──────── Records supplied ────────

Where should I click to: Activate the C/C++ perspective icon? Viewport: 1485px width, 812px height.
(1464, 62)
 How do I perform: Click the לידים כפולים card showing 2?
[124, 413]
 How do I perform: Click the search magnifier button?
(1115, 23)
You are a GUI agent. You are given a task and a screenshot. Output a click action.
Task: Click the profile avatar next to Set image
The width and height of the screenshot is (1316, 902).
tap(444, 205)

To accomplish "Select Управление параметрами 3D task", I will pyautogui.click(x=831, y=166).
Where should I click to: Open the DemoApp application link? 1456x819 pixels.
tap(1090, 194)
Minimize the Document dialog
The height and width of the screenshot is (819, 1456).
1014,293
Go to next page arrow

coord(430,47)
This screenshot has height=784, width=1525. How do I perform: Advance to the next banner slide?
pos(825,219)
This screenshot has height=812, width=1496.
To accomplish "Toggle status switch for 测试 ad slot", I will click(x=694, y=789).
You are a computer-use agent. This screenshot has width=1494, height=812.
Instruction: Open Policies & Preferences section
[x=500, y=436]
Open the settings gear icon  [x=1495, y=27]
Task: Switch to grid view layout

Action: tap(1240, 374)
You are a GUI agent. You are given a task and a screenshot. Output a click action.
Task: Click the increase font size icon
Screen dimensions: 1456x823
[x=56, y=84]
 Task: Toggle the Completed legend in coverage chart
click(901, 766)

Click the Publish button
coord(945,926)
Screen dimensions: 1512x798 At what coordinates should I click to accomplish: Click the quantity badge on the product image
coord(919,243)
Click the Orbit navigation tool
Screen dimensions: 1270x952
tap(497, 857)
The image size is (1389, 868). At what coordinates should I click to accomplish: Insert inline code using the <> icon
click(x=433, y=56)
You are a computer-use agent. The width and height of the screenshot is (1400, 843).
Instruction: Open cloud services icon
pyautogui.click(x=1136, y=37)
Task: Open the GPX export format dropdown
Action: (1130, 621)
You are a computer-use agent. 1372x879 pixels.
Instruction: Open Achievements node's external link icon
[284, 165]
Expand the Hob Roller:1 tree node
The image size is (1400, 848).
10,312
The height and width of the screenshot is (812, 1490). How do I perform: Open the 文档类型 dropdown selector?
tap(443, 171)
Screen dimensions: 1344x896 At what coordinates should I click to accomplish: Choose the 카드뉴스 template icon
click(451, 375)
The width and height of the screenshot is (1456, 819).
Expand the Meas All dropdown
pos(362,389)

────────

Exercise directions
Your task is to output the full set of records exactly as presented.

Answer for the task
Where should I click to: Activate the C/C++ perspective icon? Viewport: 1485px width, 812px height.
(1464, 62)
 How do I perform: Click the לידים כפולים card showing 2?
[124, 413]
 How do I perform: Click the search magnifier button?
(1115, 23)
You are a GUI agent. You are given a task and a screenshot. Output a click action.
Task: Click the profile avatar next to Set image
The width and height of the screenshot is (1316, 902).
tap(444, 205)

To accomplish "Select Управление параметрами 3D task", I will pyautogui.click(x=831, y=166).
Where should I click to: Open the DemoApp application link? 1456x819 pixels.
tap(1090, 194)
Minimize the Document dialog
The height and width of the screenshot is (819, 1456).
1014,293
Go to next page arrow

coord(430,47)
This screenshot has height=784, width=1525. How do I perform: Advance to the next banner slide?
pos(825,219)
This screenshot has height=812, width=1496.
To accomplish "Toggle status switch for 测试 ad slot", I will click(x=694, y=789).
You are a computer-use agent. This screenshot has width=1494, height=812.
Instruction: Open Policies & Preferences section
[x=500, y=436]
Open the settings gear icon  [x=1495, y=27]
Task: Switch to grid view layout

Action: tap(1240, 374)
You are a GUI agent. You are given a task and a screenshot. Output a click action.
Task: Click the increase font size icon
Screen dimensions: 1456x823
[x=56, y=84]
 Task: Toggle the Completed legend in coverage chart
click(901, 766)

Click the Publish button
coord(945,926)
Screen dimensions: 1512x798 At what coordinates should I click to accomplish: Click the quantity badge on the product image
coord(919,243)
Click the Orbit navigation tool
Screen dimensions: 1270x952
tap(497, 857)
The image size is (1389, 868). At what coordinates should I click to accomplish: Insert inline code using the <> icon
click(x=433, y=56)
You are a computer-use agent. The width and height of the screenshot is (1400, 843).
Instruction: Open cloud services icon
pyautogui.click(x=1136, y=37)
Task: Open the GPX export format dropdown
Action: (1130, 621)
You are a computer-use agent. 1372x879 pixels.
Instruction: Open Achievements node's external link icon
[284, 165]
Expand the Hob Roller:1 tree node
The image size is (1400, 848).
10,312
The height and width of the screenshot is (812, 1490). How do I perform: Open the 文档类型 dropdown selector?
tap(443, 171)
Screen dimensions: 1344x896 At what coordinates should I click to accomplish: Choose the 카드뉴스 template icon
click(451, 375)
The width and height of the screenshot is (1456, 819).
Expand the Meas All dropdown
pos(362,389)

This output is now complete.